● **EXCERPTED TEXT**
***
Home Again – January’s Blu-Ray Releases

Welcome to Home Again, where each and every Tuesday I’ll be running down some of the best genre releases coming to home media.

All info is from the excellent Blu-ray.com. This isn’t every genre release, just the ones I find interesting. For the full list, follow that link.


Halloween (2018) – Universal Studios – I loved it. Check out my review here.

There’s a 4K edition, a Blu-ray/DVD/digital edition, and a Best Buy exclusive Steelbook featuring cover art by the incredible Bill Sienkiwicz. I preordered that one the second it went live on Best Buy’s site. I don’t really care about the 4K, but I have to have that cover.

Cliffhanger 25th Anniversary 4K (1993) – Sony Pictures – This movie was a huge hit when it came out, but it didn’t do it for me. Don’t get me wrong – it’s an action-packed, signature Renny Harlin flick. But there were lots of things that didn’t sit right with me; one of the big ones being *SPOILER ALERT* that at the end pretty much everybody is dead except for our main protagonists. I know plenty of movies end that way, but something about the general tone of Cliffhanger made this feel wrong to me.

If I catch it on cable I’ll watch it again, but it isn’t a buy for me, even if the stunts and cinematography are inarguably spectacular.

Crimson Peak Limited Edition (2015) – ArrowCrimson Peak might not be my favorite Guillermo del Toro film, but I think it’s his most beautiful work. We already own it on Blu-ray and I’m much more strict about double-dips these days, but this is the sort of movie that I want every special feature and extra bit of goodness I can get. And Arrow is really good about that kind of stuff.

Once Upon A Deadpool (2018) – 20th Century Fox – Pass.

I wasn’t that big of a fan of Deadpool 2 in the first place and this cut does not do the lazy storytelling any favors. The Fred Savage stuff is hilarious, but not worth the price of admission.

Saturday the 14th (1981) – Shout Factory – When I was a kid I thought this was just a horror movie. I saw it early enough that I still didn’t recognize satire in some situations. But I really liked it back then.

I had fond memories of Saturday the 14th for decades and always kept an eye out, but somehow never came across it. I’m almost positive I watched it on Amazon a couple of years ago, but I think I either fell asleep or maybe even just turned it off. I don’t have a specific memory of not liking it, though, so I’m going to have to watch it again for a refresher. As soon as Shout Factory has another sale I’ll grab a copy.

Happy Birthday to Me Retro VHS Packaging (1981) – Mill Creek – If these are the same format as the retro VHS releases that recently hit Walmart, they look really cool but will take up a lot of shelf space. As much of a sucker as I am for gimmick packaging, my Blu-ray shelves are already tight without taking up four movies worth of space with one box.

Of course, that doesn’t mean I couldn’t just put them in a different place…

Anyway, Happy Birthday to Me is exactly what you think it is, and worth it if you grab it for the current $7.50 price.

I’ll be running down the rest of this week’s retro VHS releases as I go.

The Plague of the Zombies (1966) – Shout Factory – A legendary, must-see zombie flick. Beyond the fact that you can see the influence of this film to this very day, it’s a gorgeous, well done movie that stands up even beyond the novelty of being a Hammer horror film about zombies.

Last Action Hero Retro VHS Packaging (1993) – Mill Creek – There’s a lot to love about this movie, but not enough to make me actually love it.
***
● **EXTRACTED INFORMATION**

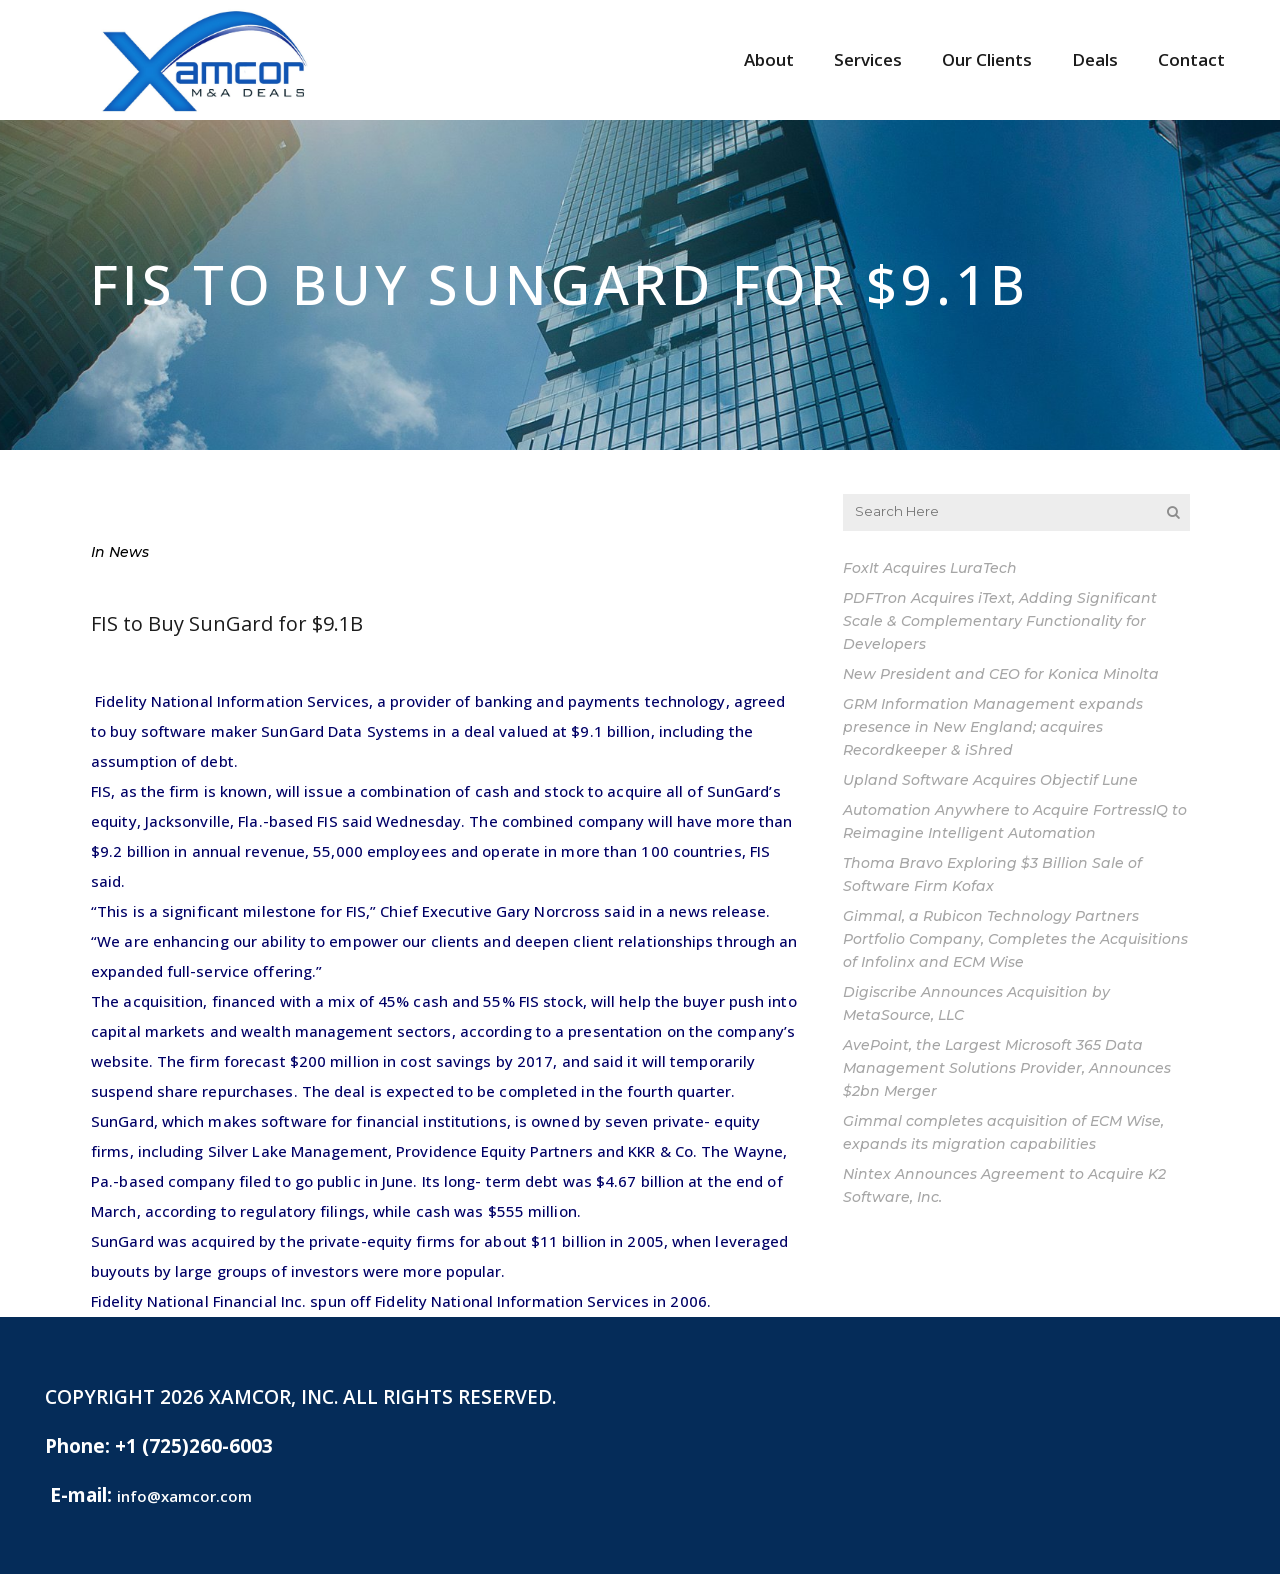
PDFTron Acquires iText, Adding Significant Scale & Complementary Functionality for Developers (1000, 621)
***
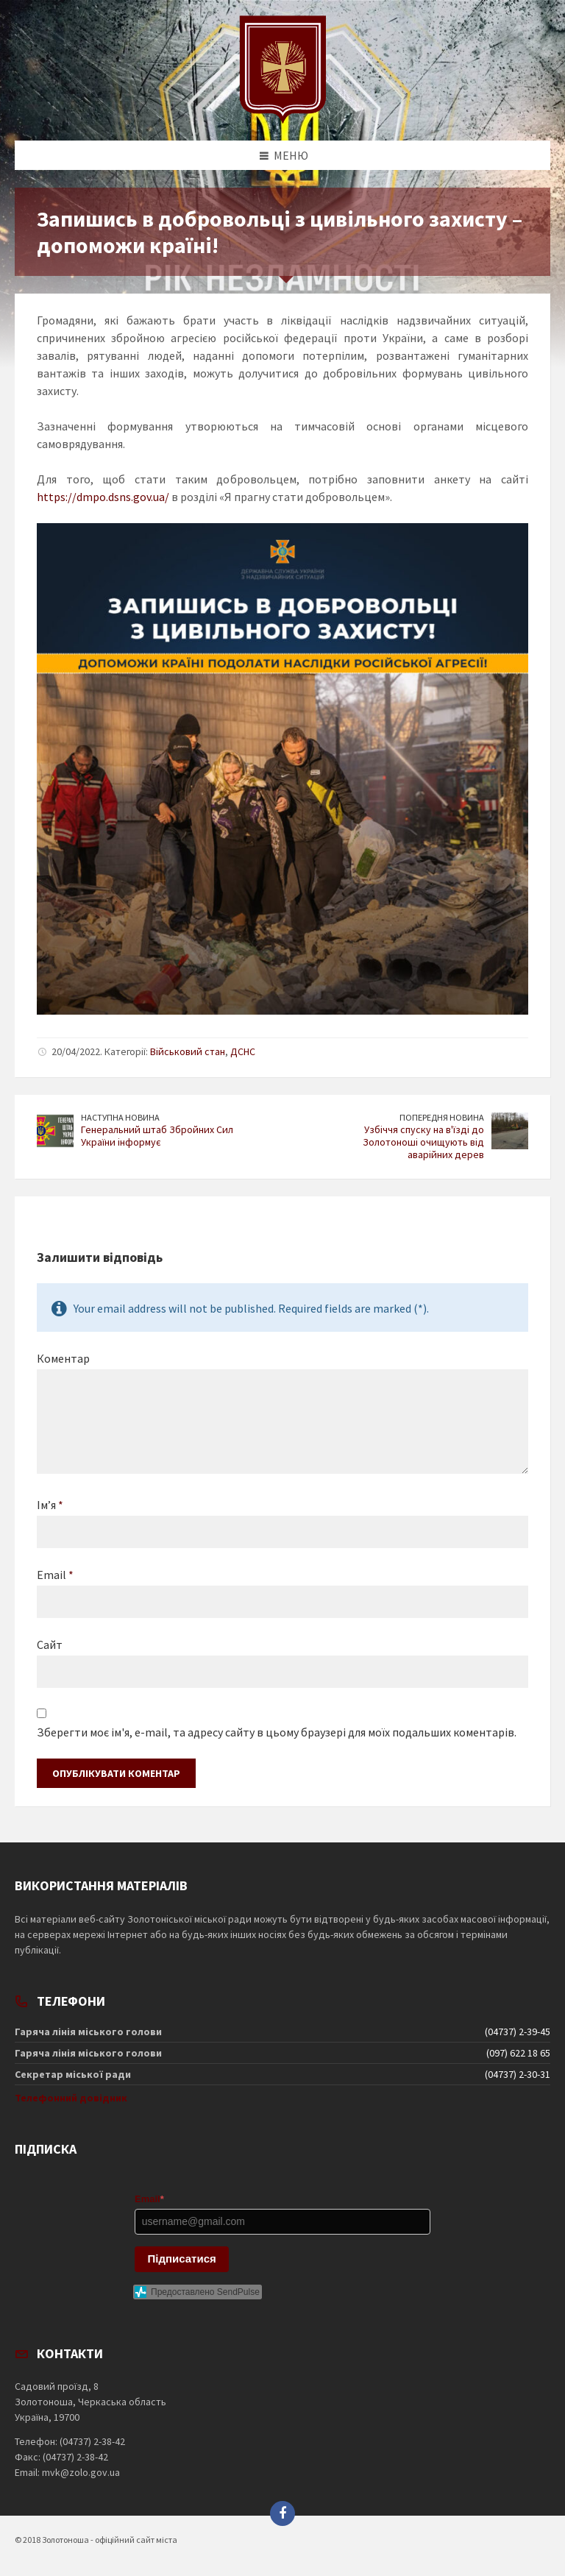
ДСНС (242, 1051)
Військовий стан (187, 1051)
***
● **DIRECTIONS**
A. In the release roundup, who did the cover art for the Best Buy exclusive Steelbook of Halloween (2018)?
B. Extract the passage from the release roundup, starting at "Happy Birthday to Me Retro" and ending at "film about zombies.".

● **IN RESPONSE**
A. Bill Sienkiwicz

B.
Happy Birthday to Me Retro VHS Packaging (1981) – Mill Creek – If these are the same format as the retro VHS releases that recently hit Walmart, they look really cool but will take up a lot of shelf space. As much of a sucker as I am for gimmick packaging, my Blu-ray shelves are already tight without taking up four movies worth of space with one box.

Of course, that doesn’t mean I couldn’t just put them in a different place…

Anyway, Happy Birthday to Me is exactly what you think it is, and worth it if you grab it for the current $7.50 price.

I’ll be running down the rest of this week’s retro VHS releases as I go.

The Plague of the Zombies (1966) – Shout Factory – A legendary, must-see zombie flick. Beyond the fact that you can see the influence of this film to this very day, it’s a gorgeous, well done movie that stands up even beyond the novelty of being a Hammer horror film about zombies.